Kévin Chassin, jihadiste français et kamikaze de l’EI

Kévin Chassin, alias Abou Maryam al-Firansi, s’est fait exploser dans une opération kamikaze en Irak, vendredi. Portrait de ce jeune Toulousain, converti à l’islam le plus radical, qui a rejoint Daech en mai 2013.

C’est par téléphone, de la bouche d’un jihadiste, que le petit frère de Kévin Chassin a appris la mort de son aîné dans un attentat-suicide en Irak, la veille. Il avait 25 ans. Une heure avant de se faire exploser contre une garnison de l’armée irakienne, près de la ville de Haditha, Kévin avait envoyé un dernier texto à son frère : "Je t’aime, bisous."

Un message d’une candeur déconcertante de la part d’un jeune homme qui rêvait d’avoir "la chance d’égorger quelqu’un". Kévin n’était pas un combattant de l’ombre, contrairement à tant d’autres dans les rangs de l’organisation de l’État islamique (EI). Ce jeune jihadiste français faisait partie de ceux que l’on expose devant les caméras de la secte. C’était un communiquant. En novembre 2014, il était apparu sur une vidéo de propagande de l’organisation où il exhortait les musulmans de France au jihad. On le voit ensuite jeter des passeports français au feu.

Très actif sur les réseaux sociaux, il avait également appelé à commettre des attentats sur le sol français. Un sol où réside pourtant son petit frère – qu’il adore. "On se parlait plus qu’avant, raconte Brice à l’AFP, il me racontait tout, comme s’il était en voyage, mais sans rien dire de concret de ce qu’il préparait." Les messages qu’ils s’envoient se comptent effectivement par centaines, ils étaient quotidiens et décrivaient autant l’horreur absolue des combats que la "douceur" du nouveau foyer familial que Kévin s’était reconstitué là-bas avec femmes et enfants.

Sur le compte Twitter du jeune homme, les photos de têtes décapitées côtoient en effet celles de ses enfants. "Il était allé au marché, en Syrie, et avait vu deux corps décapités par terre. Il voulait faire un foot avec une tête. À la place, il avait fait une photo…", raconte Brice. Sur une autre, il s’était fait photographier devant un hôtel de luxe. "Là, il pose devant la piscine du palace de Mossoul où l’EI lui aurait payé 10 jours de vacances" avant l’attentat fatal, confie encore son petit frère en faisant défiler des photos.
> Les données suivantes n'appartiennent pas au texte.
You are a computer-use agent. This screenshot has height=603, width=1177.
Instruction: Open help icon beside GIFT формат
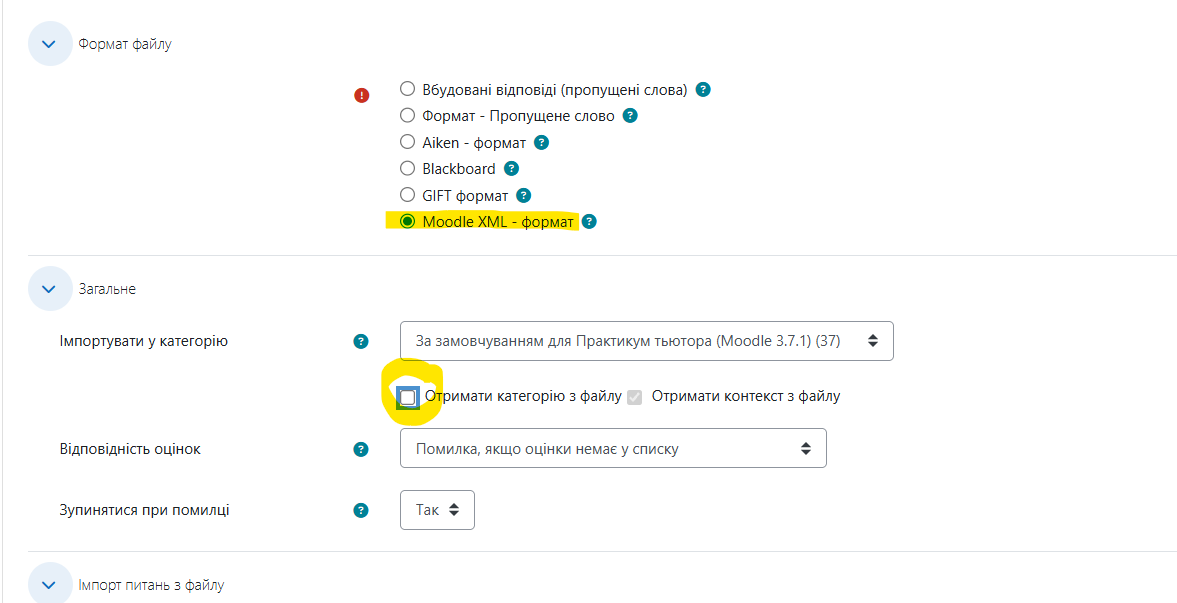pos(524,195)
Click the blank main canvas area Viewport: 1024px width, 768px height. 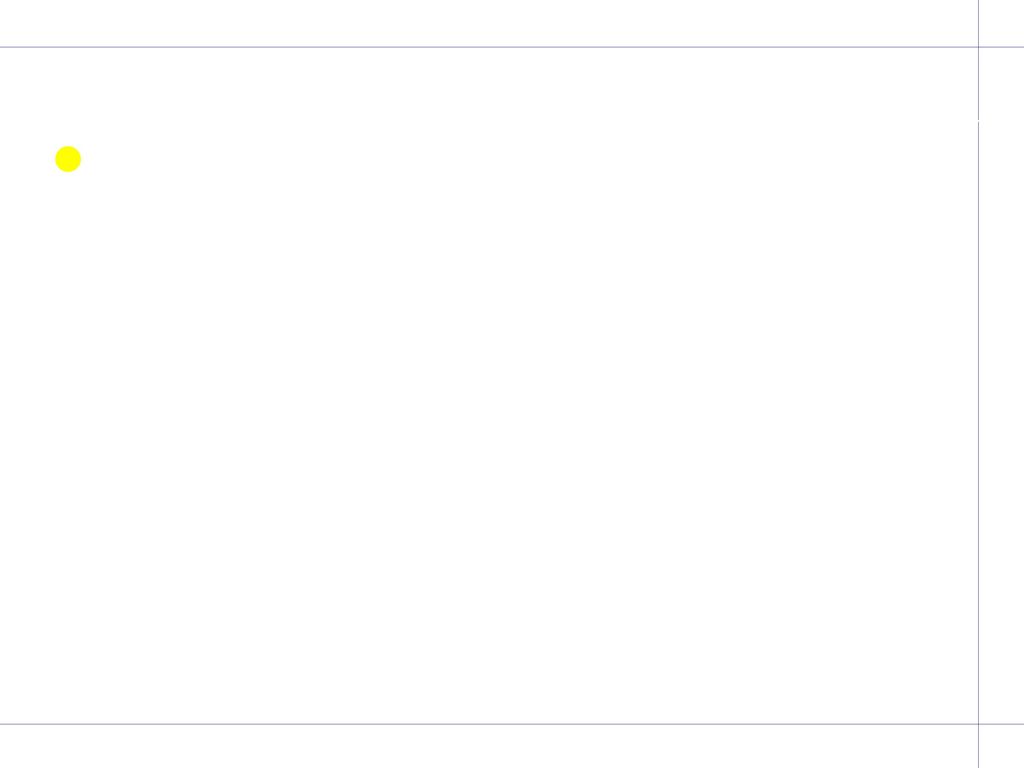(x=488, y=385)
Comme la grande majorité des jihadistes, Kévin a connu un parcours affectif et social un peu chaotique entre séjours en famille d’accueil et petite délinquance. "Avant de partir en Syrie, il a dit qu’il avait toujours été rabaissé, séparé de ses frères, mal aimé et que la religion l’avait sauvé", confie Brice. Kevin venait d’une famille "100 % française" et de tradition catholique.

Son père est cuisinier, sa mère femme de ménage. Il a grandi à Toulouse, dans le quartier des Minimes. Pas très intéressé par les études, le jeune garçon préfèrait traîner dans la cité de Bourbaki ou à la Reynerie, deux quartiers répertoriés "sensibles" de la Ville rose.

Influençable et paumé, il est rapidement tombé sous la coupe de mauvaises fréquentations. "[Il était] perdu, tout le temps. Trop faible d’esprit. Si on lui disait ‘les chiens, c’est bien’, il achetait un chien, ‘le rap, c’est bien’, il se mettait au rap, ‘l’islam, c’est bien’, il se convertissait…" En 2009, il devient musulman et fréquente assidûment les mosquées toulousaines.

Dans ses messages, Kevin racontait y mener une vie heureuse. "Il me disait qu’il vivait une vie de rêve, qu’il avait une maison qui, en France, coûterait plus d’un million d’euros, qu’il avait des voitures, des motos…", ajoute Brice sur BFMTV. Selon plusieurs sources, il aurait également eu un second enfant avec une femme différente.

Il y a deux mois, le jeune Toulousain était parti en Irak. Brice sentait qu’il se passait quelque chose. "Il disait qu’il avait un projet en cours mais que ça ne servait à rien de lui poser des questions. Il répondait toujours : ‘je ne peux pas t’en parler’", raconte-t-il à "La Dépêche".

Kevin s’est fait exploser vendredi. Une réalité que son petit-frère peine encore à concevoir. "Je réaliserai qu’il est mort quand il ne répondra plus [à mes messages]", a-t-il confié, en regardant la dernière photo qu’il a reçue d’Abou Maryam al-Firansi : celle d’un jeune homme, tout sourire, le doigt pointé vers le ciel, devant un camion bourré d’explosifs.